What you should do ▸
Take the line containing "Export the diagram with the export icon" and all lines after it, through the end of the material, and repeat them exactly, pictures left out.

Data for this task ▸
──────────

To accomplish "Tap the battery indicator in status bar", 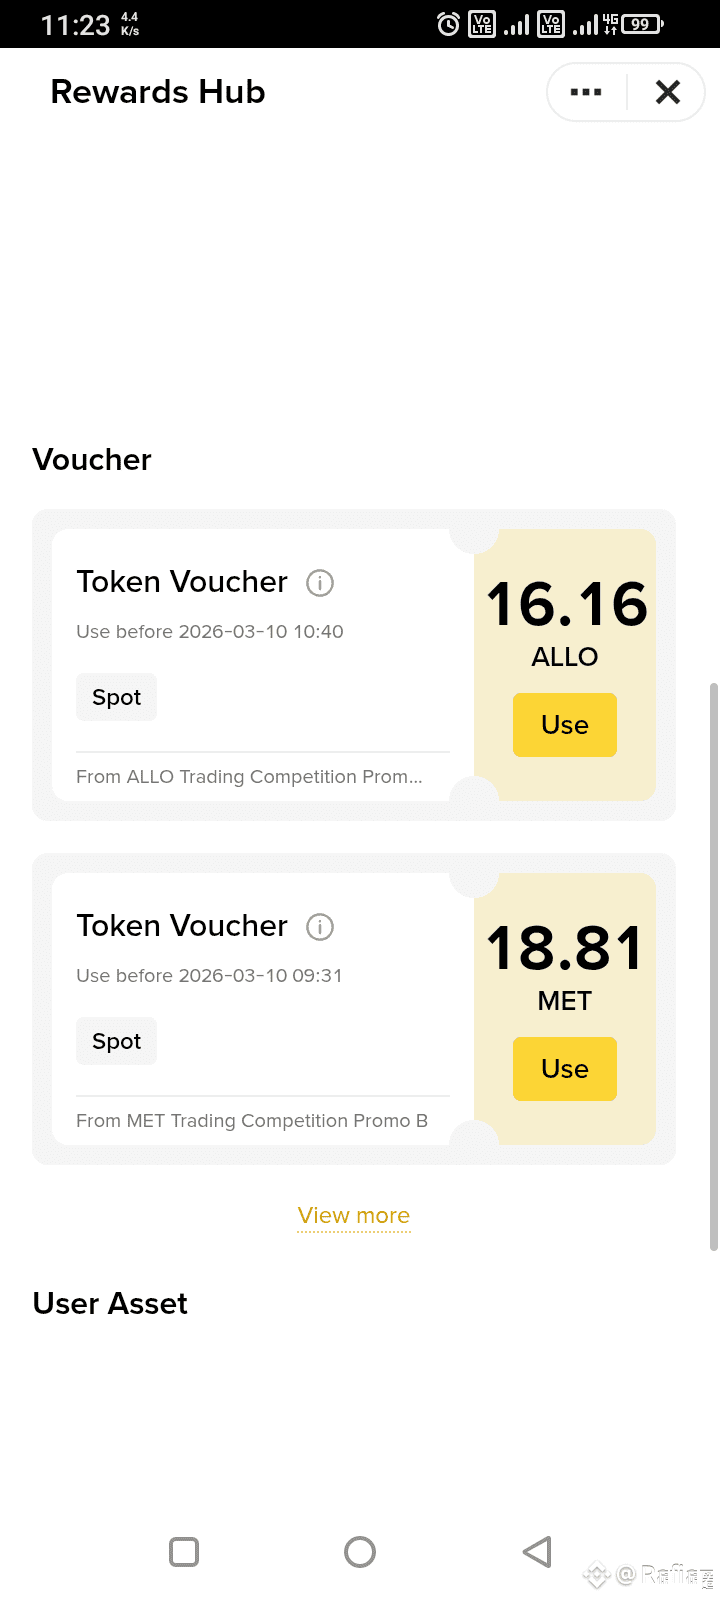I will click(x=642, y=24).
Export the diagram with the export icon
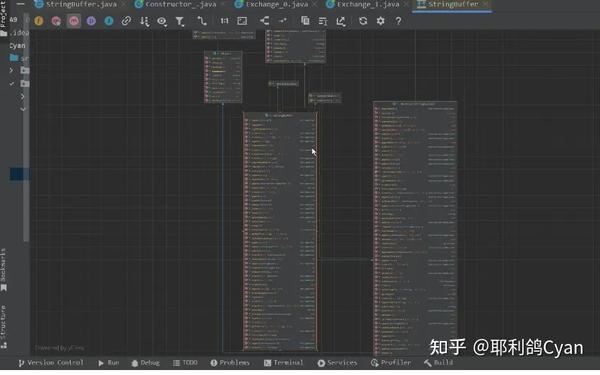This screenshot has width=600, height=375. pos(341,21)
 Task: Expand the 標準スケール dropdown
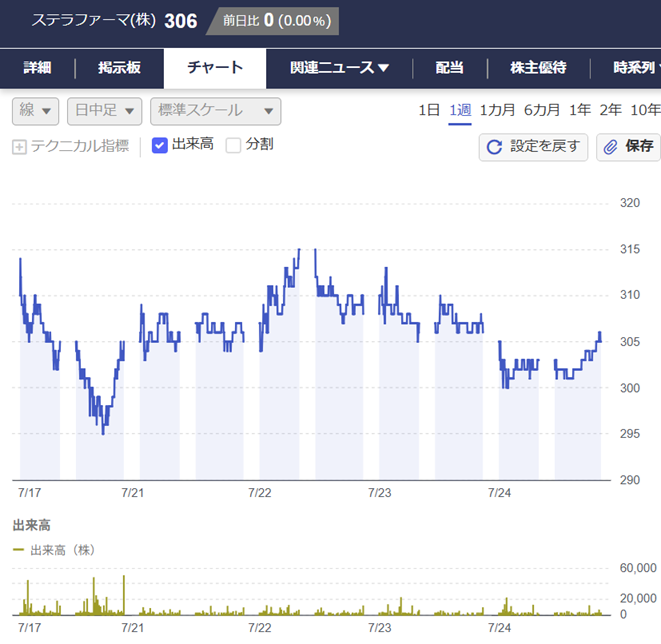(x=215, y=111)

──────────

Exercise answer ▸
Export the diagram with the export icon
This screenshot has width=600, height=375. pos(341,21)
 Task: Expand the 標準スケール dropdown
(x=215, y=111)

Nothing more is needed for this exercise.